» Work task
In the listing below, the lines starting with the line with "Image resolution: width=795" and going on through the line with "1280x501 pixels." are to be reproduced exactly, and only those.

Start of Data

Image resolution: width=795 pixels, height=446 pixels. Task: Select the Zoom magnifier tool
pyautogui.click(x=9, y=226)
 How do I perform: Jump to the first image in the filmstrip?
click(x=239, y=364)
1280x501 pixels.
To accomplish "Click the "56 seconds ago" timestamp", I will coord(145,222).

End of Data
Start of Data

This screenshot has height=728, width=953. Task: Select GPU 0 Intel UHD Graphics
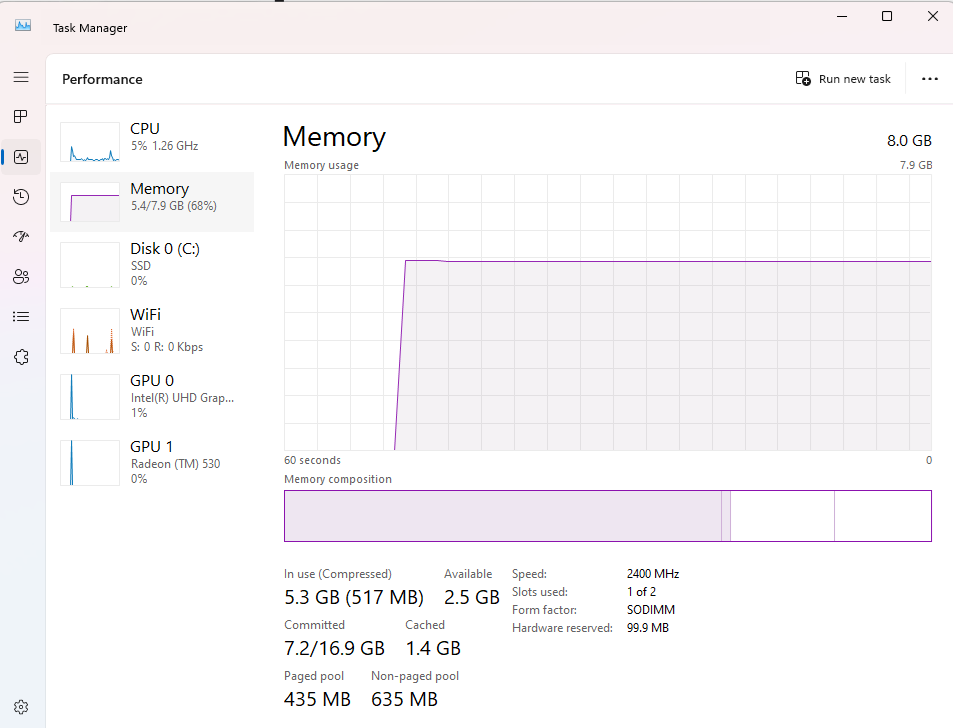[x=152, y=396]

End of Data

» Response to the task
Image resolution: width=795 pixels, height=446 pixels. Task: Select the Zoom magnifier tool
pyautogui.click(x=9, y=226)
 How do I perform: Jump to the first image in the filmstrip?
click(x=239, y=364)
1280x501 pixels.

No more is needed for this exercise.